#### [PROMPT 1]
In the hazmat background check notice, write out the part starting at "TSA implemented the" and ending at "immigration status verification.", putting "truck drivers" where "commercial drivers" stands.
#### [PROMPT 2]
Mark each statement about the hazmat background check notice yes if the notice agrees with it and no if it does not, and back each mark with the deciding words quoted from the notice.
(a) The requirement took effect for new HME applicants on Jan. 31.
(b) Drivers who hold a CDL but do not want an HME must still give background information.
(c) The security threat assessment includes a check of immigration status.

== EXERCISE PASSAGE ==

Background Checks Now Required for Hazmat Truck Drivers

As part of its Hazmat Threat Assessment Program, the Transportation Security Administration (TSA) now requires background information – fingerprints and biographical information – from applicants who wish to obtain a new Hazardous Materials Endorsement (HME) on their state-issued Commercial Driver's License (CDL).

The requirement, which became effective for new HME applicants on Jan. 31, allows drivers who wish to renew or transfer an existing HME to begin submitting biographical information and fingerprints with their HME application as early as March 31. For other drivers, the information will be required as of May 31. Background information will not be required of applicants or holders of a CDL who do not want an HME.

TSA implemented the Hazmat Threat Assessment Program to meet the requirements of the USA Patriot Act, which prohibits states from issuing a hazmat endorsement on a CDL without first determining whether or not an individual seeking to transport hazardous materials poses a security risk. TSA requires commercial drivers who seek to apply for, renew or transfer an HME on their state-issued CDL to undergo a security threat assessment, which includes a fingerprint-based FBI criminal history records check, an intelligence-related check and immigration status verification.

===
== DATASET CONTENT ==

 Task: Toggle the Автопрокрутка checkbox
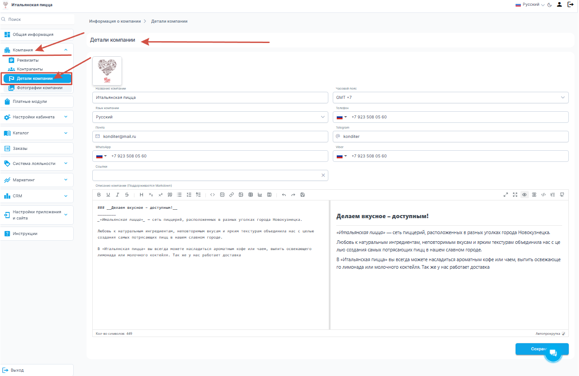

===

#### [TASK OUTPUT 1]
TSA implemented the Hazmat Threat Assessment Program to meet the requirements of the USA Patriot Act, which prohibits states from issuing a hazmat endorsement on a CDL without first determining whether or not an individual seeking to transport hazardous materials poses a security risk. TSA requires truck drivers who seek to apply for, renew or transfer an HME on their state-issued CDL to undergo a security threat assessment, which includes a fingerprint-based FBI criminal history records check, an intelligence-related check and immigration status verification.

#### [TASK OUTPUT 2]
(a) Yes: "The requirement, which became effective for new HME applicants on Jan. 31"
(b) No: "Background information will not be required of applicants or holders of a CDL who do not want an HME."
(c) Yes: "an intelligence-related check and immigration status verification"